The Scarecrow (full 1972 television film)

The play was adapted as a silent film in 1923 under the title Puritan Passions. The play was also presented on television in 1972, with a cast headed by Gene Wilder and Blythe Danner, and featuring Pete Duel, Norman Lloyd, Will Geer and Nina Foch in support.

MacKaye's play has also been adapted twice as an opera, also called The Scarecrow, once in 1945 by Normand and Dorothy Lockwood, and more recently with music by Joseph Turrin and libretto by Bernard Stambler.

"Feathertop" also inspired the 1967 Columbia University Varsity Show of the same name, the last such production before the annual revue entered an 11-year interregnum.

Warner Bros. Family Entertainment released a direct-to-video musical titled The Scarecrow on August 26, 2000.

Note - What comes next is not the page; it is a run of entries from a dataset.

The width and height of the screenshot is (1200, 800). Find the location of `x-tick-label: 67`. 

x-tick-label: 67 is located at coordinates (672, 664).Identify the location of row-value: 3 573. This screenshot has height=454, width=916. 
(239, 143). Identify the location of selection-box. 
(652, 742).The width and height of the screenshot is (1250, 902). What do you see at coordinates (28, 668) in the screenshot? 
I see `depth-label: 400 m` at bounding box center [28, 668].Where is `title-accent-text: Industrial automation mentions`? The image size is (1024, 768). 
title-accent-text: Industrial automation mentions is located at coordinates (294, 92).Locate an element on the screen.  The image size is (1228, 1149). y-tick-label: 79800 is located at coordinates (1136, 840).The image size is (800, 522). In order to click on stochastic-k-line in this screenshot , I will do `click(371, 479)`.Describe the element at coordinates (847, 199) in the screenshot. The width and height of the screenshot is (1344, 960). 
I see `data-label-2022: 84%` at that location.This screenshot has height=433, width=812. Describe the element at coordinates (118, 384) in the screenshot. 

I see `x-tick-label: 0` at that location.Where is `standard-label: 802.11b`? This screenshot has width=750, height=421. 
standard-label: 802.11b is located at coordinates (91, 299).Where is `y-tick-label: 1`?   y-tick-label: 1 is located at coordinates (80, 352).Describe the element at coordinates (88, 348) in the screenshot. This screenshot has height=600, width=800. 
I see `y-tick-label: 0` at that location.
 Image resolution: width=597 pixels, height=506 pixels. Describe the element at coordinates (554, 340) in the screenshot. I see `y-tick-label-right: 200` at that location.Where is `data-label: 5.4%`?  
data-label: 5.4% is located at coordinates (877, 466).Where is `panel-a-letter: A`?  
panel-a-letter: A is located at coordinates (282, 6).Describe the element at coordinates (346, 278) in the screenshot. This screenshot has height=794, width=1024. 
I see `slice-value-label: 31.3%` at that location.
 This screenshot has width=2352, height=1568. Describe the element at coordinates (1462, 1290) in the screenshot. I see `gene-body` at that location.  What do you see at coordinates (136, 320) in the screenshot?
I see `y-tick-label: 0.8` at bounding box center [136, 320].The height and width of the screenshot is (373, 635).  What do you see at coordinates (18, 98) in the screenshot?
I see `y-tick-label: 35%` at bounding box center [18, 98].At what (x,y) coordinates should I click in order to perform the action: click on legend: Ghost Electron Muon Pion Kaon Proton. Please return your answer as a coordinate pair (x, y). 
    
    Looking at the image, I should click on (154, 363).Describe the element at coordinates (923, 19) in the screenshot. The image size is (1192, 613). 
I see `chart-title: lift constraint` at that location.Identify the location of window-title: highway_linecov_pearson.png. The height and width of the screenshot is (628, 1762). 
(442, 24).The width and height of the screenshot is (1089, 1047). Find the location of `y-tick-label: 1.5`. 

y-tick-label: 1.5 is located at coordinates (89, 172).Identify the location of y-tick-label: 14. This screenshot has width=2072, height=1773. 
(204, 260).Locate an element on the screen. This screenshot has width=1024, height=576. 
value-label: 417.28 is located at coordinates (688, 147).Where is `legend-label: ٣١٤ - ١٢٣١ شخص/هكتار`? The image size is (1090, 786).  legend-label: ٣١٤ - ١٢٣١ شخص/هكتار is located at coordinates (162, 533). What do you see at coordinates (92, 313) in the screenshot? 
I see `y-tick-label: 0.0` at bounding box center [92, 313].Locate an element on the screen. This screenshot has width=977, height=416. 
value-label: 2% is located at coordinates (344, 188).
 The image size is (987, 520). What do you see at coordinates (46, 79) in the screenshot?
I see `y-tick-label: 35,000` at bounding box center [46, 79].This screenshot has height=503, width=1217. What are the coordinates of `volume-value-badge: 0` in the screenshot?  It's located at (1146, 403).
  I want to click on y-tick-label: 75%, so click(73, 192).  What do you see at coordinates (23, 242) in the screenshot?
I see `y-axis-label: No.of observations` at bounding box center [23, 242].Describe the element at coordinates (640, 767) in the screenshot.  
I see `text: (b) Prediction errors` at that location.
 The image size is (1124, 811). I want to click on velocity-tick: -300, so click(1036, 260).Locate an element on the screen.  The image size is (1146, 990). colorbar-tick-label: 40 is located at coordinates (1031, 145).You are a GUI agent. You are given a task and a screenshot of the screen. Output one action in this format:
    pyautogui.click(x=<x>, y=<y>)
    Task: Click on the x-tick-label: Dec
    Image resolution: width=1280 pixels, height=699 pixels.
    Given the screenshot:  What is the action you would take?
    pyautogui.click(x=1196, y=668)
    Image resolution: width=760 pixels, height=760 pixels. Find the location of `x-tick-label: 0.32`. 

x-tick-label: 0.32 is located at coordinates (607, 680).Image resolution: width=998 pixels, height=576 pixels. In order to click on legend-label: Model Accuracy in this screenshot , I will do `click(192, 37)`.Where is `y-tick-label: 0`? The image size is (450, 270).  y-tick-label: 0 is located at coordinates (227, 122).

"Feathertop" is mentioned in Bill Willingham's comic book series Fables. He makes a brief appearance in the prose story "A Wolf in the Fold", in which he accompanies Snow White on her trip to Carpathia to convince the Big Bad Wolf to join their community. He is chosen because, not being made of living flesh, his presence won't arouse the wolf's hunger. He's given a more prominent role later in the spin-off miniseries, Everafter.